Coffee, beer and other alcoholic beverages which are generally common across most of the world are comparatively far less popular in Charnea. In some instances, varieties of coffee which are typically imported are consumed in a similar manner to Ashahi tea especially in recent years, however the popularity of this practice is not wide reaching. Imported alcoholic beverages, such as Balche and Tequila introduced to Charnea through contact with the Mutul, have a niche market, with some contributions from locally produced distillations which generally consist of Moonshine. Other Mutulese imports such as chocolate have a similar middling level of popularity, and are mainly imbibed as part of White Path ritualistic consumption.
Clothing and Fashion
A wide variety of textile and clothing styles can be found in Charnea, having origins both in many diverse native cultures within the Confederation as well as foreign origins which may have been introduced through cross-cultural contact over ancient trade routes historically or be relatively recent additions to Charnean fashion brought about in the industrial age through modern means of international trade.

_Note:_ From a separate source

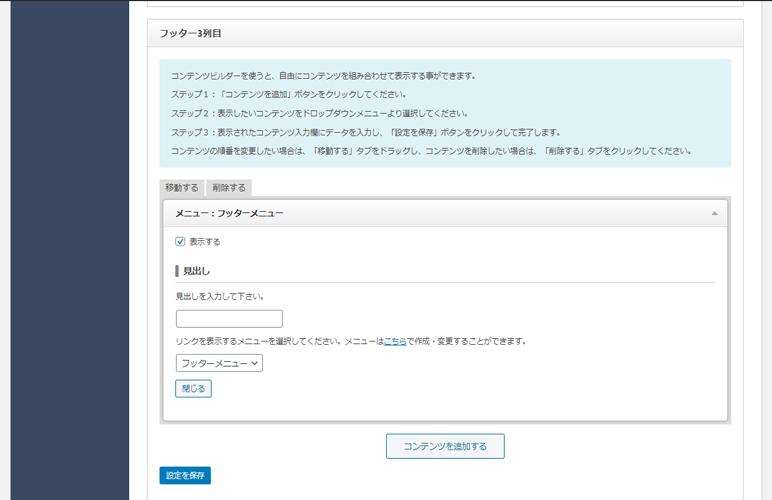
Task: Click the ステップ3 line in the info box
Action: [365, 132]
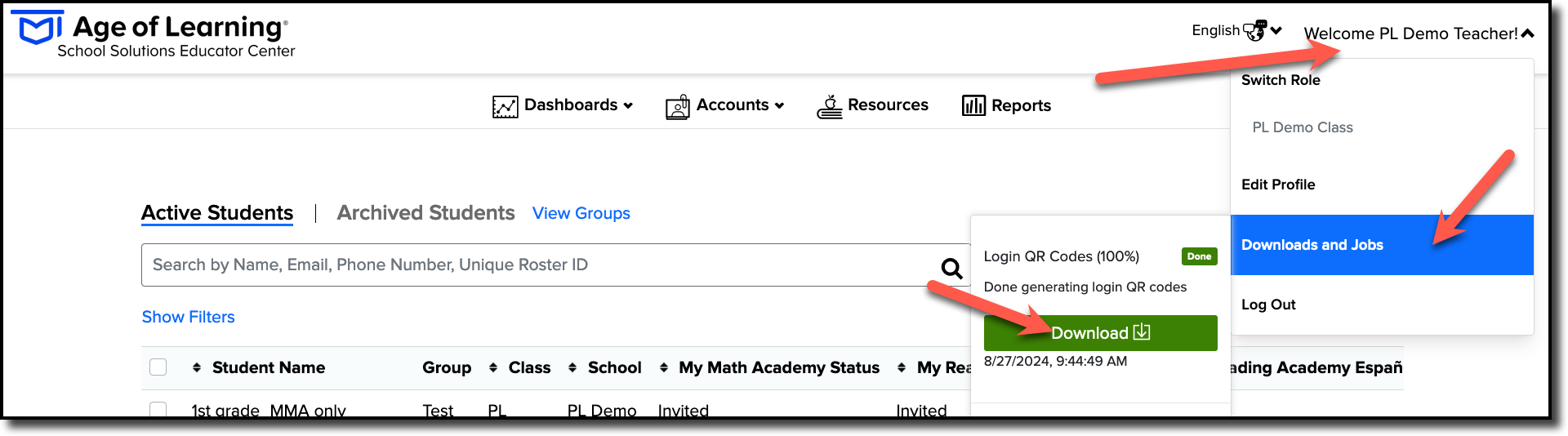
Task: Click the Resources books icon
Action: [830, 106]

Although common foreign styles, often those mass produced and in ubiquitous use globally, are indeed found all over Charnea, it is also common to find local styles being worn both in ceremonial capacities and in day to day life. The most iconic piece of native fashion is the tagelmust, a head wrap originating with the Tamashek people of the Zahra desert which is typically dyed with indigo but may also be dyed in other colors, especially as it has been introduced as a common piece of headwear outside of the nomadic cultures of northern Charnea. A tagelmust is specifically intended to be worn by men, as the Tamashek traditionally veil themselves at all times except in the presence of close friends or within a family. Women do not traditionally cover their faces except at specific times during ceremonies and events using the tusuwart, a woman's head covering. Men generally wear cloth pants known as akarbey while women will traditionally wear dresses as well as afer coverings. The Tamashek, as well as many other ethnic groups within Charnea, commonly wear various types of Djellaba robe or kaftan, such as the mbaub found in the south. Charneans who do not wear the tagelmust will sometimes use Kufi style hats instead. In Charnean culture, the tagelmust is considered a symbol of adulthood and wearing one for the first time marks a rite of passage into manhood. Many similar practices exist across Charnea, where traditional headgear and hats are intended to be worn only by adult men or women. Footwear may vary greatly depending on the climate, however leather sandals (iragazan) and shoes (ibuzagan) are relatively common and widespread across Charnea's arid regions.